## START Text shown

Don’t get me wrong.  I’d be that guy burying my face in a towel.  I don’t want my anguish broadcast on TBS and around the world.  To me, painful emotions are private, intimate things.  But why?

Many people (especially men) have been raised to view showing sad emotions as a sign of weakness and a cause for embarrassment.  If you’ve sneakily brushed away tears after a sappy commercial, you may know what I’m talking about.  And I can’t tell you the number of people I see at a funeral, doing all they can to clamp down on those pesky feelings.

I wonder.  What would it take for you or I to come out of hiding and let our tears be a public statement of grief?  It would have to be for a very good reason, even more significant than losing a basketball game.

Well…it is Holy Week.  Kind of the epicenter of anguish for the Christian year.  What if we allowed ourselves to truly experience the depths of Holy Thursday or Good Friday?  What if we opened ourselves up to the brokenness of the world and the suffering of our savior?  Could we let it move us to tears?

## END Text shown
## START Entries

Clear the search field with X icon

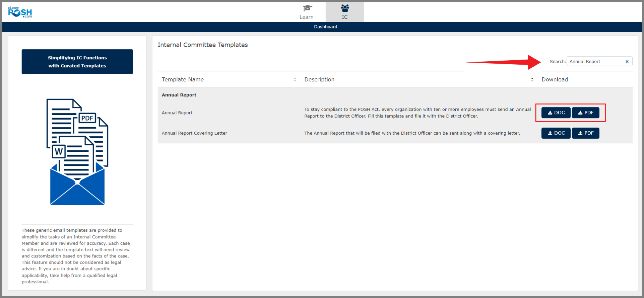627,62
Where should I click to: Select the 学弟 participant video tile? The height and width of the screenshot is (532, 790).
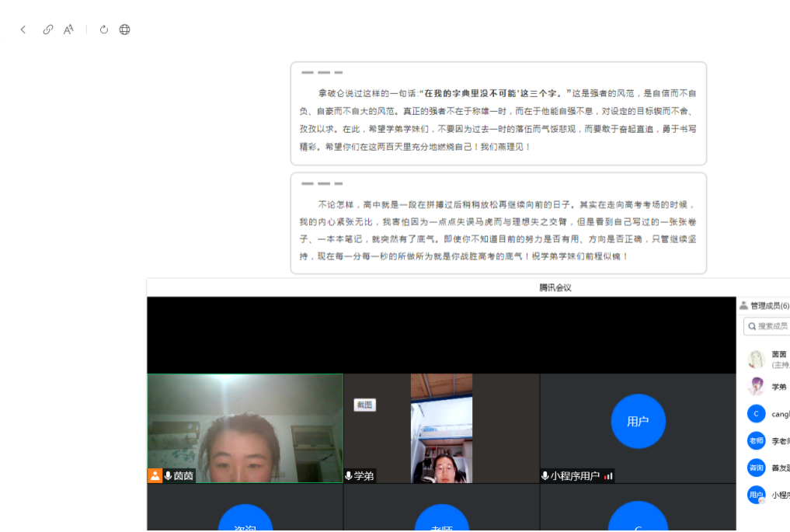click(x=441, y=427)
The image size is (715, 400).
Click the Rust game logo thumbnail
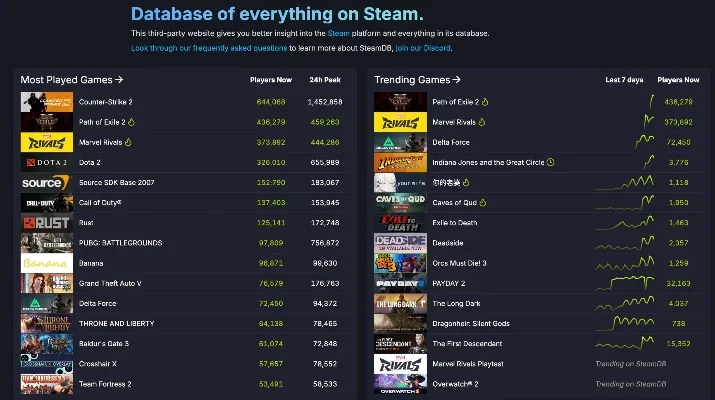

## END Entries

Tasks to carry out »
A. Reproduce the part of the passage on public tears starting at "Well…it is Holy" and ending at "us to tears?", matching its wording precisely.
B. Write out every line of the listing below the passage on public tears word for word, leaving out the pictures.

Exercise responses »
A.
Well…it is Holy Week.  Kind of the epicenter of anguish for the Christian year.  What if we allowed ourselves to truly experience the depths of Holy Thursday or Good Friday?  What if we opened ourselves up to the brokenness of the world and the suffering of our savior?  Could we let it move us to tears?

B.
Clear the search field with X icon

627,62
Where should I click to: Select the 学弟 participant video tile? The height and width of the screenshot is (532, 790).
click(x=441, y=427)
The image size is (715, 400).
Click the Rust game logo thumbnail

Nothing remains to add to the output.